Fish accounted for surprisingly large part of the Stone Age diet — ScienceDaily

New research at Lund University in Sweden can now show what Stone Age people actually ate in southern Scandinavia 10 000 years ago. The importance of fish in the diet has proven to be greater than expected. So, if you want to follow a Paleo diet — you should quite simply eat a lot of fish.

Osteologists Adam Boethius and Torbjörn Ahlström have studied the importance of various protein sources in the human diet across three millennia, from around 10 500 to 7 500 years ago. This was done by combining chemical analyses of human bones from over 80 individuals, whose skeletons are the oldest discovered in Scandinavia, with osteological analyses of animal bone material.

The study is part of a doctoral thesis that has used various methods to examine the significance of fishing for the people who settled in southern Scandinavia during the millenniums after the ice from the last ice age had melted away.

“At the Norje Sunnansund settlement, outside Sölvesborg in Sweden, you can see that just over half of the protein intake has come from fish, ten per cent from seals, and around 37 per cent from land mammals, such as wild boar and red deer, and scarcely three per cent from plants such as mushrooms, berries and nuts,” says Adam Boethius. “On the island of Gotland, which did not have any land mammals apart from hares, the percentage of fish in total protein consumption was even higher at just under 60 per cent.

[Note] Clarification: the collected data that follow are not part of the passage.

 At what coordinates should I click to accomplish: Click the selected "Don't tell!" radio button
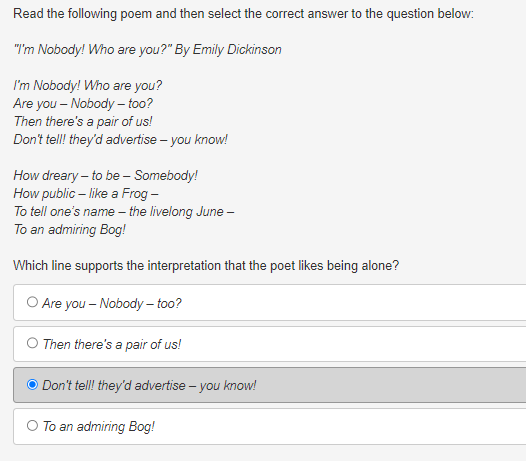click(32, 385)
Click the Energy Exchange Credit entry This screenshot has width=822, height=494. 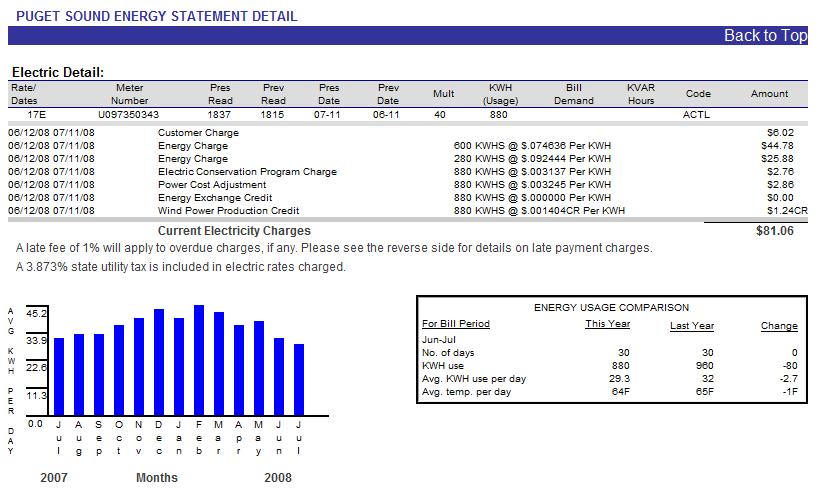(214, 198)
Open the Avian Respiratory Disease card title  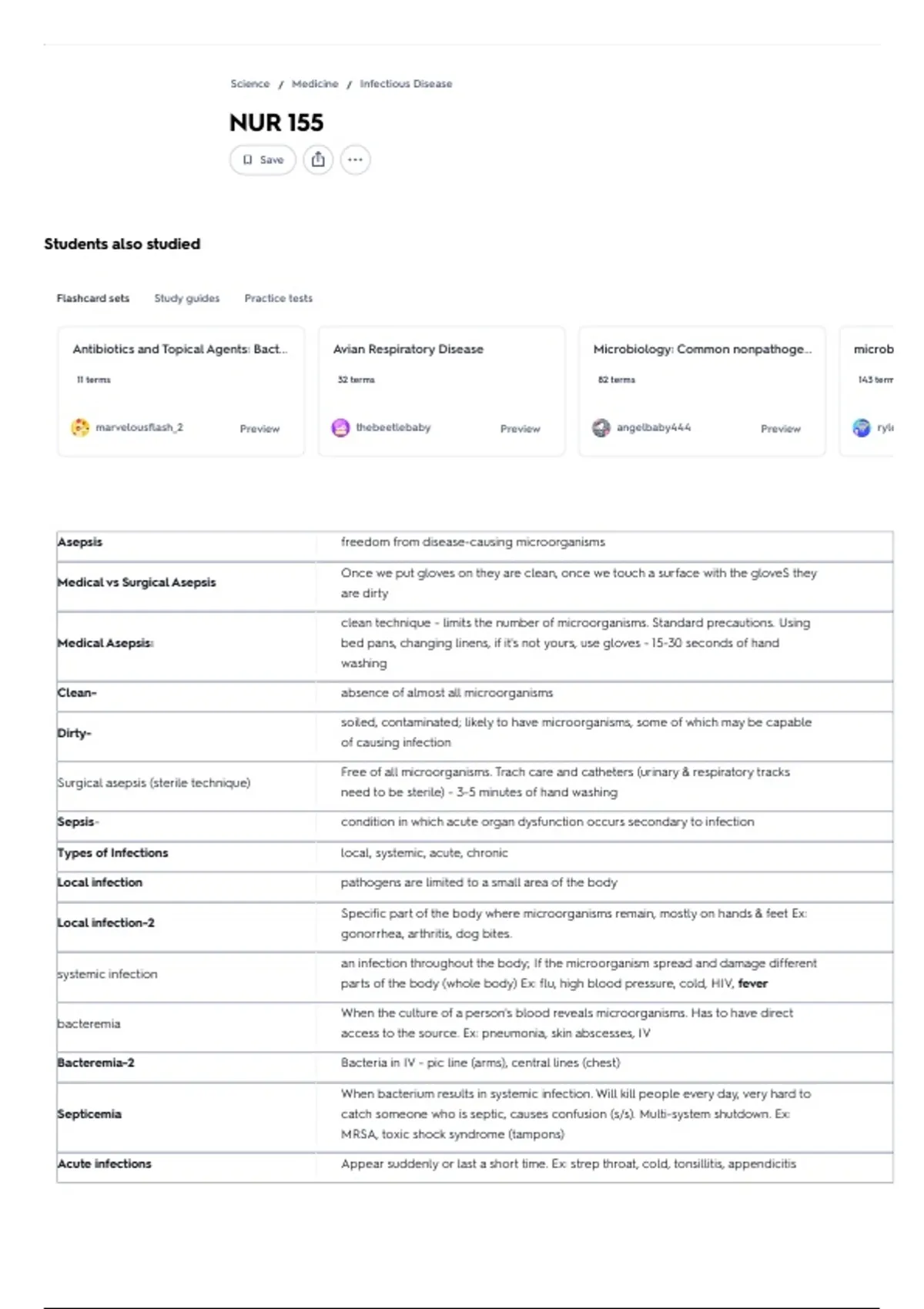point(408,349)
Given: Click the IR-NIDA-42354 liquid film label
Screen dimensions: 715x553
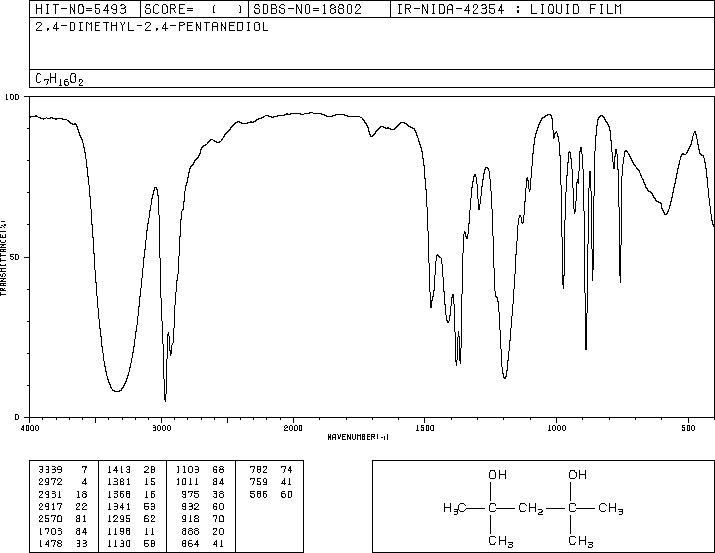Looking at the screenshot, I should click(x=509, y=9).
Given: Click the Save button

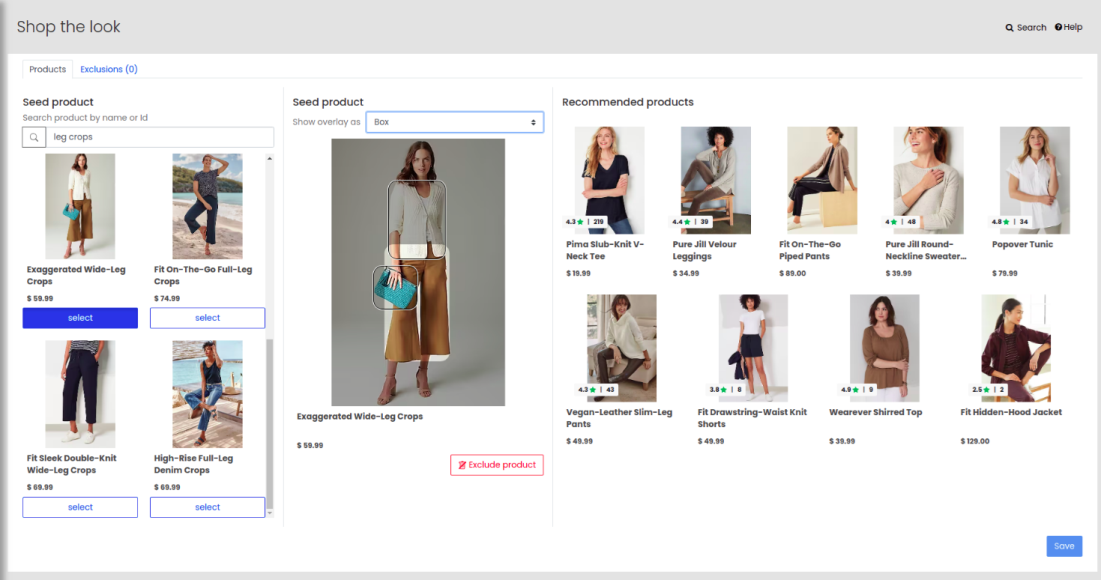Looking at the screenshot, I should 1064,546.
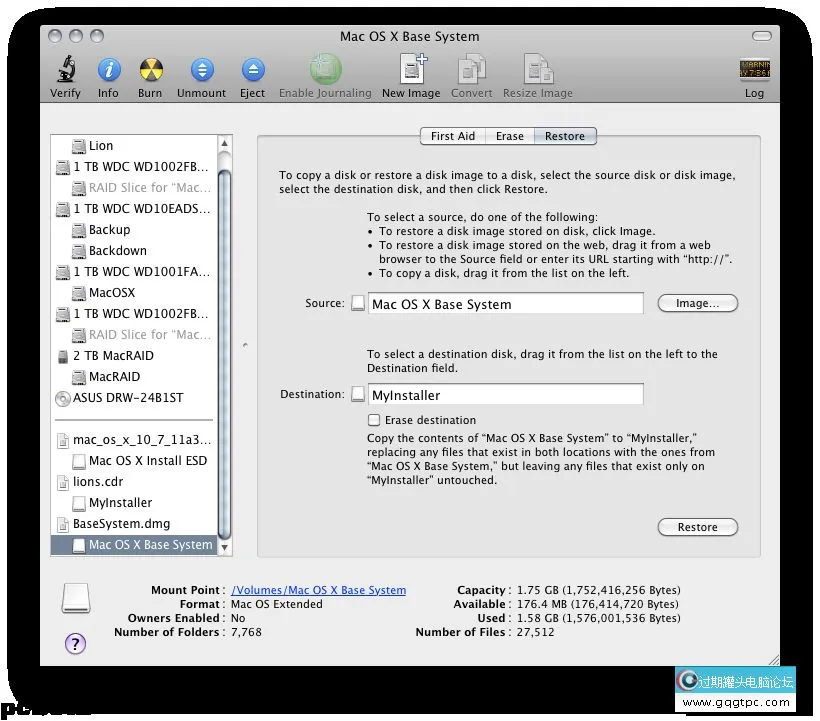Click the Verify microscope icon
820x721 pixels.
(x=65, y=71)
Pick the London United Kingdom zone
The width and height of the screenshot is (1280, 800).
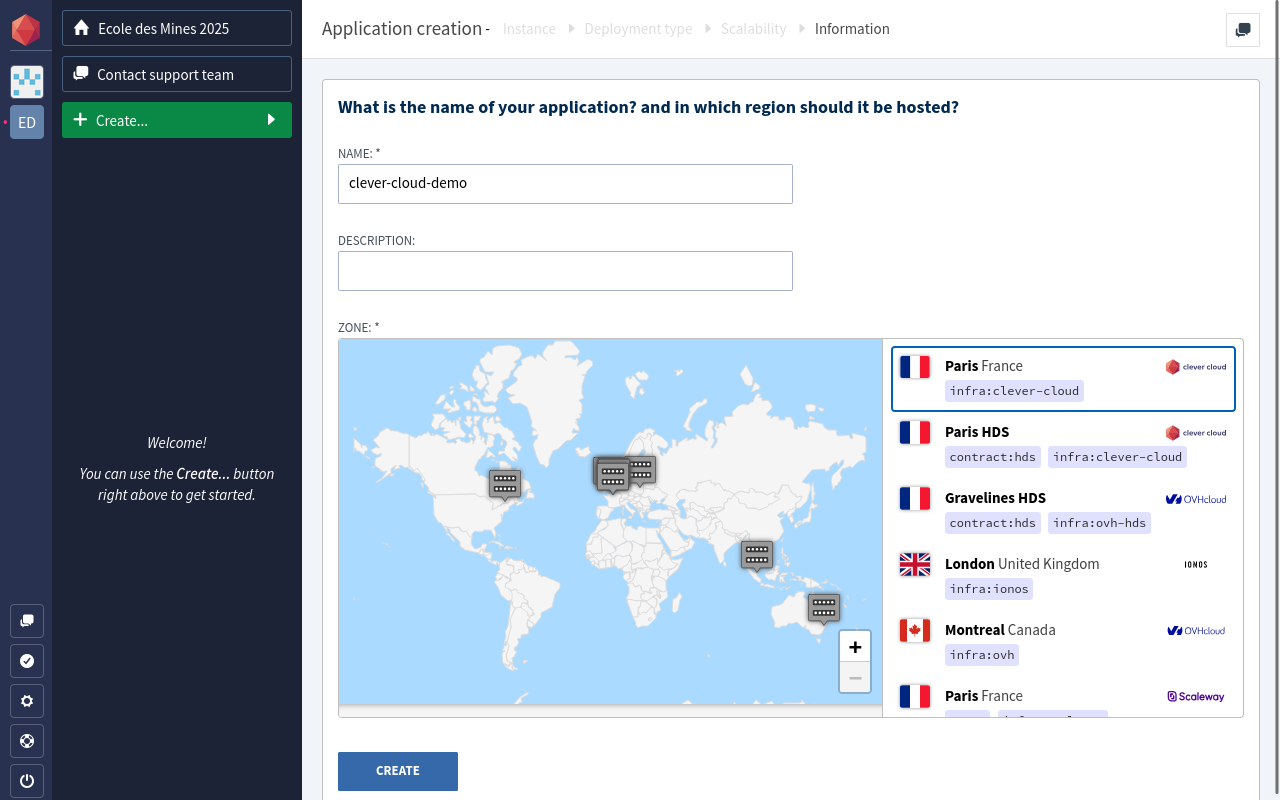[1063, 577]
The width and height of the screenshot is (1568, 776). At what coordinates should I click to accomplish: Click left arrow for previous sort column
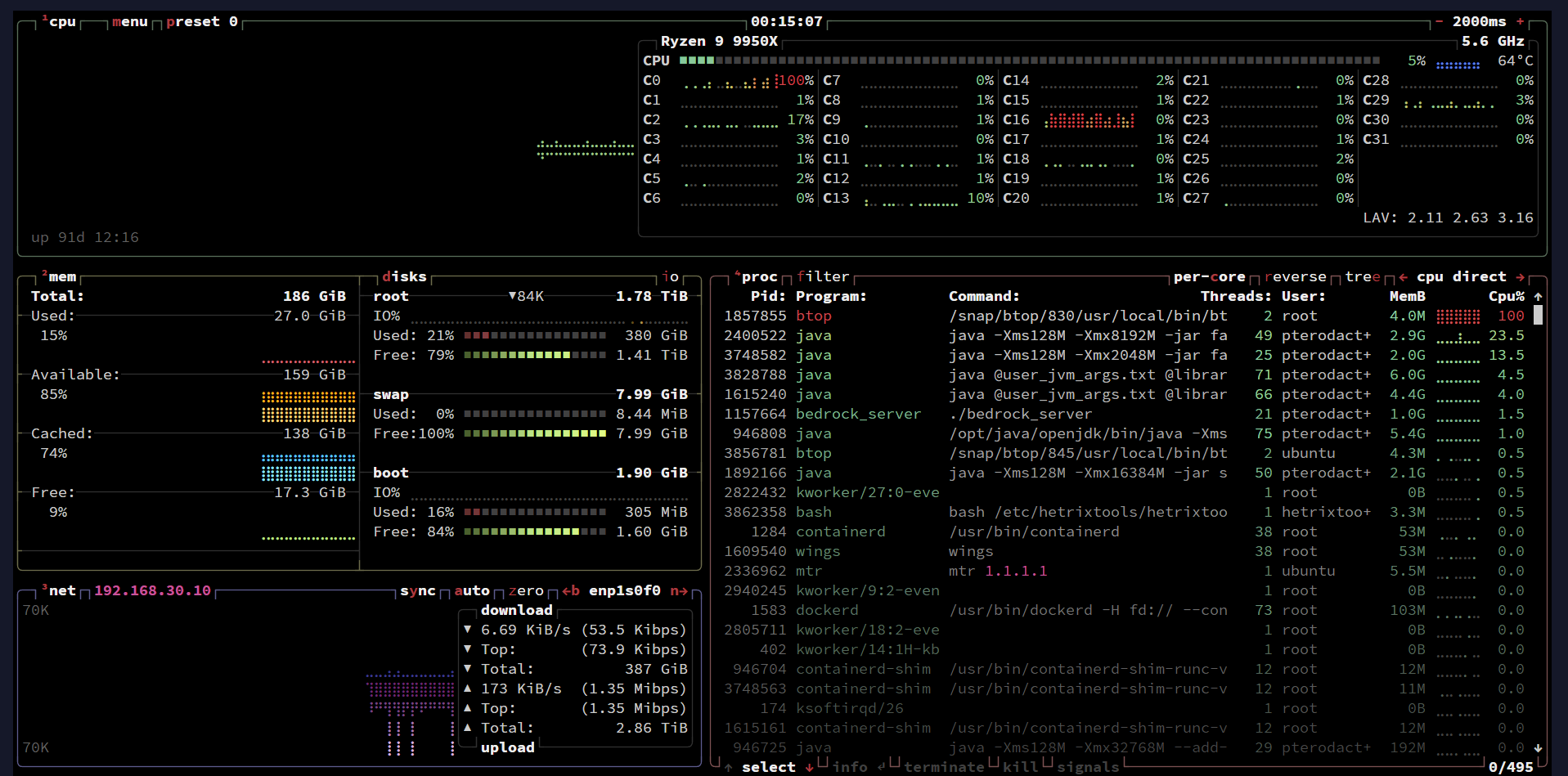pos(1403,276)
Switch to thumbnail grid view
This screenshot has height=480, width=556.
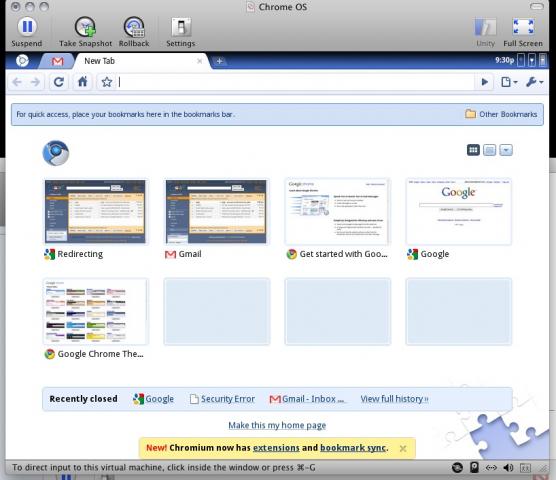coord(473,150)
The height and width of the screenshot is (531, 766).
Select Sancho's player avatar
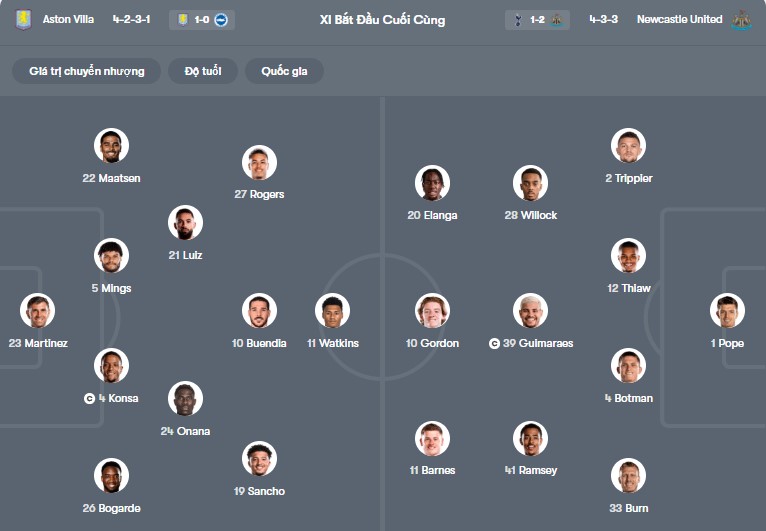point(259,459)
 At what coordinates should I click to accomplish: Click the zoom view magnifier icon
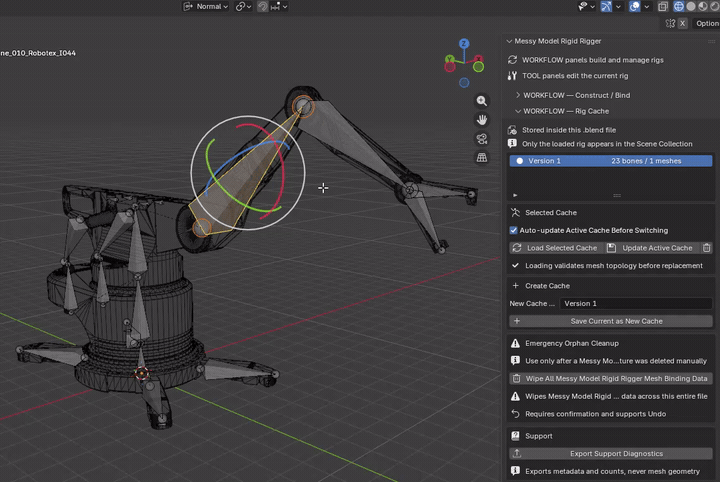pyautogui.click(x=481, y=101)
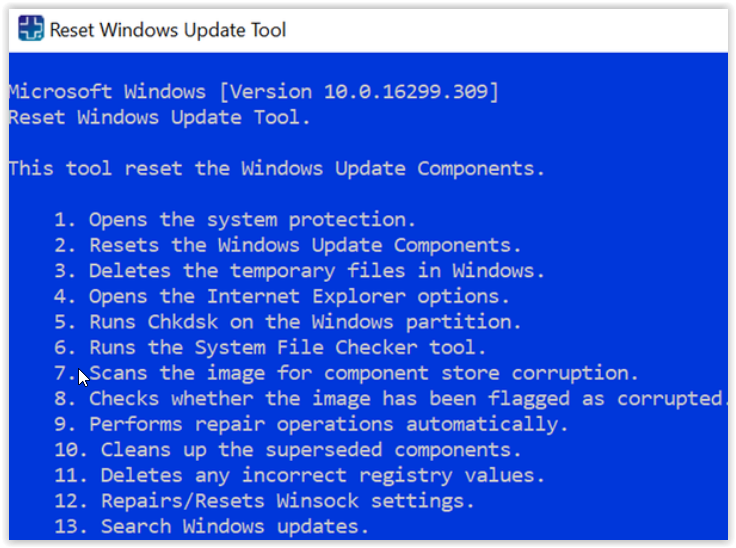Click the Reset Windows Update Tool app icon
The image size is (736, 548).
[31, 28]
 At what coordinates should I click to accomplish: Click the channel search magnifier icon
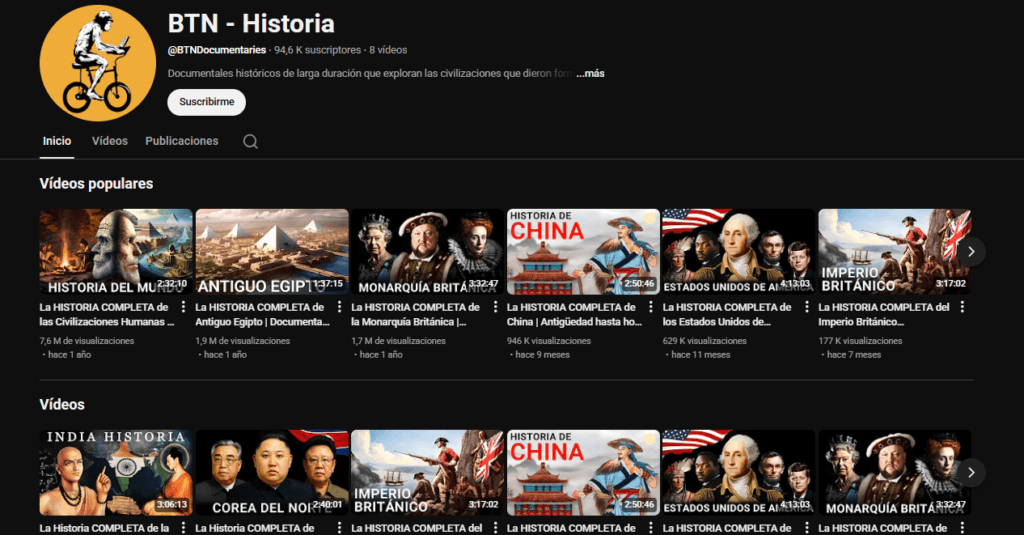pos(250,142)
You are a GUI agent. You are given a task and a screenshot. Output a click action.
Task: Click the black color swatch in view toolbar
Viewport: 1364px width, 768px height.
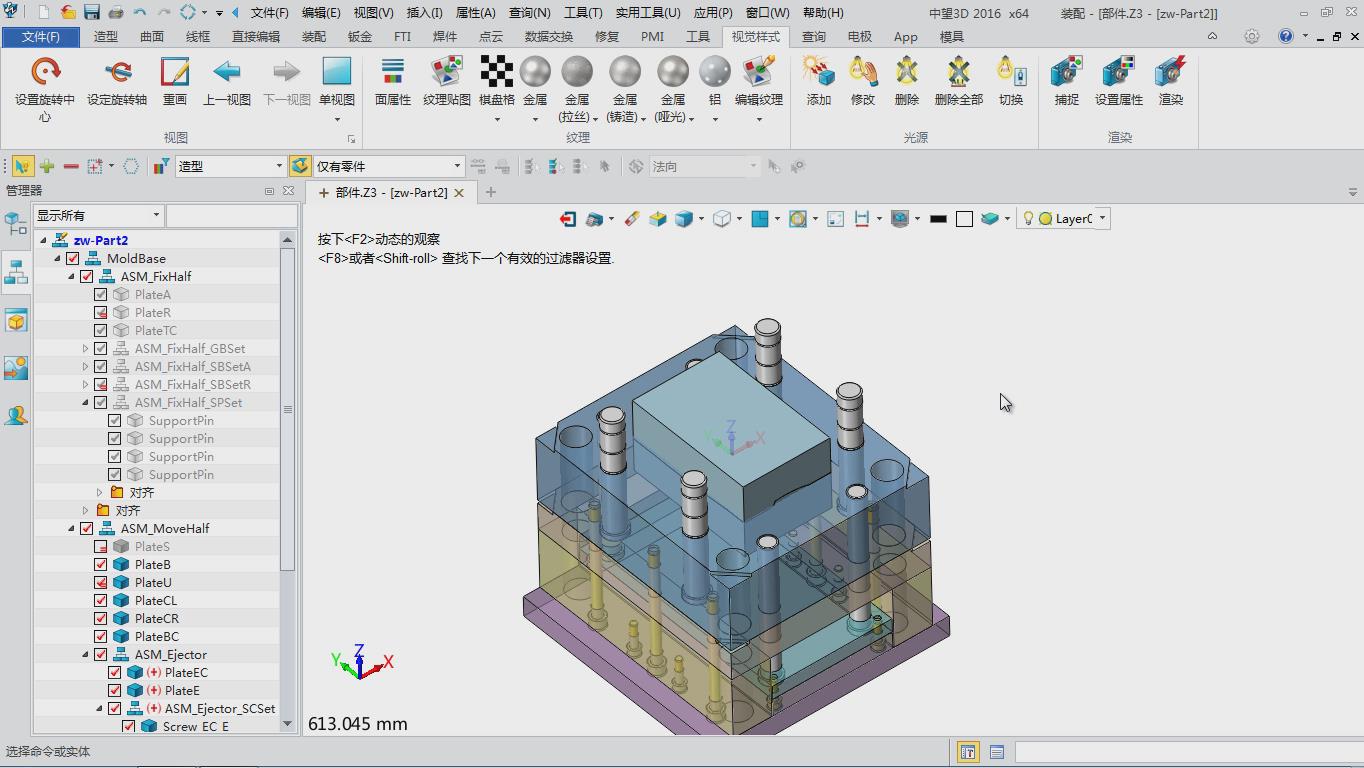click(x=938, y=219)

Here, seals have replaced the land mammals and account for almost 40 per cent of the protein intake, whereas hares and vegetables account for a negligible proportion,” he continues.

The study shows that fish was also a highly significant protein source on the Swedish west coast, but it seems that seals and dolphins were more important for the first pioneer settlers, and that after an initial focus on hunting aquatic mammals, fishing increased as a protein source.